Segment Start: PROVIDED ENTRIES

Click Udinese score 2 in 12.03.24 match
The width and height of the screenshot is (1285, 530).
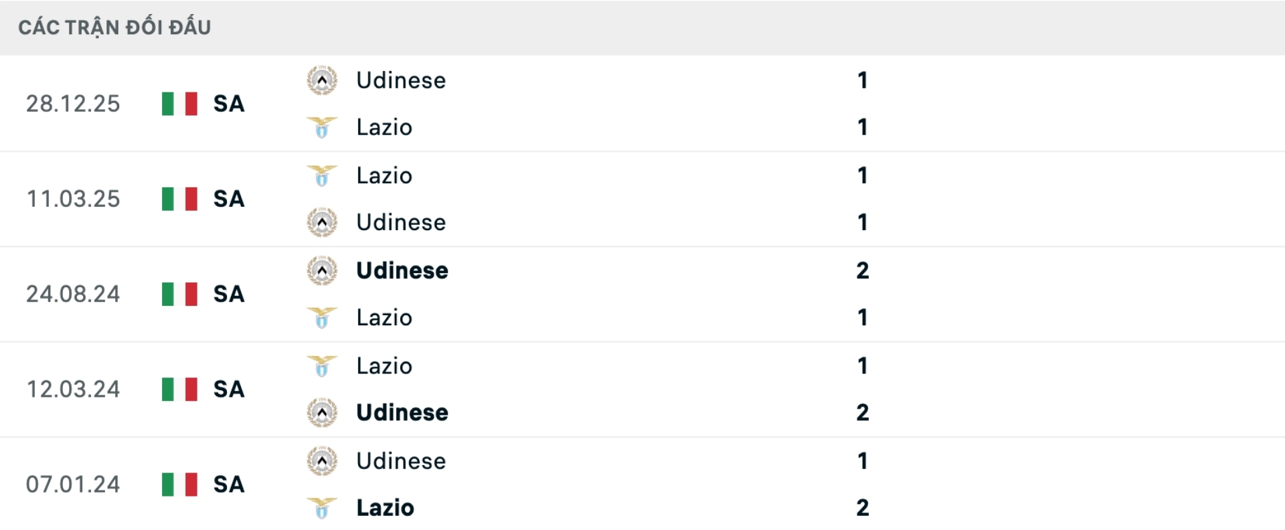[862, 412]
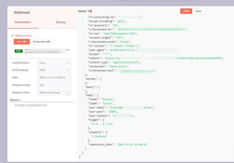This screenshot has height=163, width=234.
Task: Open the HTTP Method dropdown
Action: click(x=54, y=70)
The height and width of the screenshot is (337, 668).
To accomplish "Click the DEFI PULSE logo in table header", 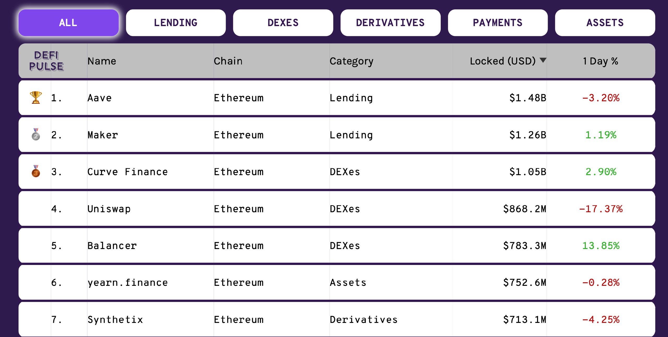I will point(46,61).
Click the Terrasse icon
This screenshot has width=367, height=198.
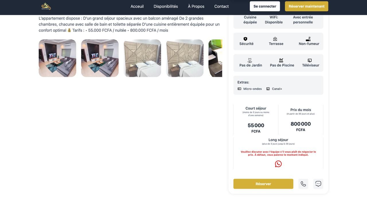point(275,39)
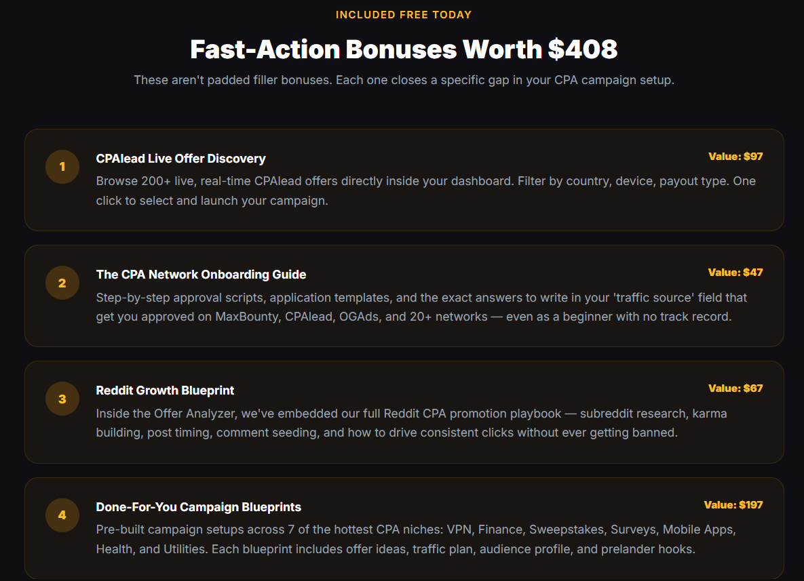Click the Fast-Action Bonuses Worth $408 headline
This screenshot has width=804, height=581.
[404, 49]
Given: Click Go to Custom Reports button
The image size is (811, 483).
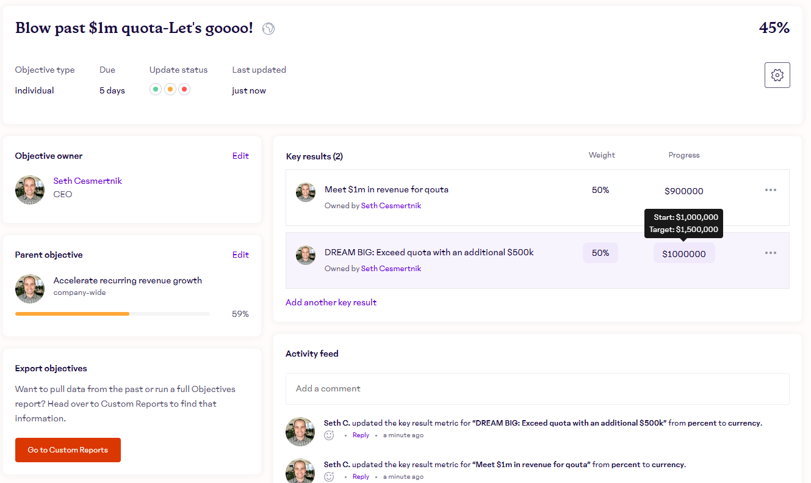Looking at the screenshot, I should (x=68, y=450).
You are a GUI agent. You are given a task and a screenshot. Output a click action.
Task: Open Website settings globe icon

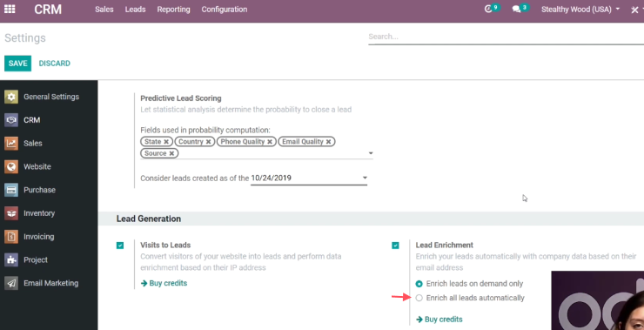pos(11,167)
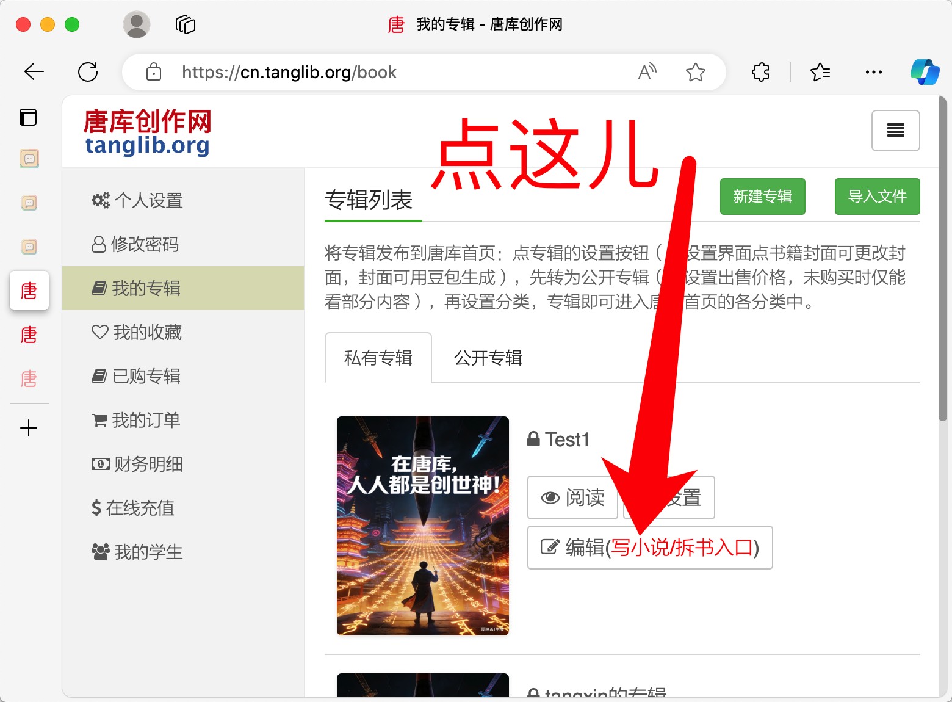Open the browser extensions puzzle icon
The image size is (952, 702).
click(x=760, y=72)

Segment End: PROVIDED ENTRIES
Segment Start: PROVIDED ENTRIES

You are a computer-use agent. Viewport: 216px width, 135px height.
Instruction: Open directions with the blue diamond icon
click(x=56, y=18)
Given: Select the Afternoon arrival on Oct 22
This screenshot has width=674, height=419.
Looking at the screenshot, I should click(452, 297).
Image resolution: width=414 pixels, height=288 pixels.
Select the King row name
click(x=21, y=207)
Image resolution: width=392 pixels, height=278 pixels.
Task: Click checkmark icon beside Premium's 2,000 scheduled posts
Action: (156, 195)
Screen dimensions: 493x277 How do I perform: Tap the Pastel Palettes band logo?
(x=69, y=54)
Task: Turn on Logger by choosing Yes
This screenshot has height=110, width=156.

Segment End: PROVIDED ENTRIES

◆ REQUIRED WORK ◆
The answer must be every line of the records that contains the word "agent".

◆ EXERCISE OUTPUT ◆
You are a GUI agent. You are given a task and a screenshot. Output a click action.
You are a computer-use agent. Viewport: 216px width, 135px height.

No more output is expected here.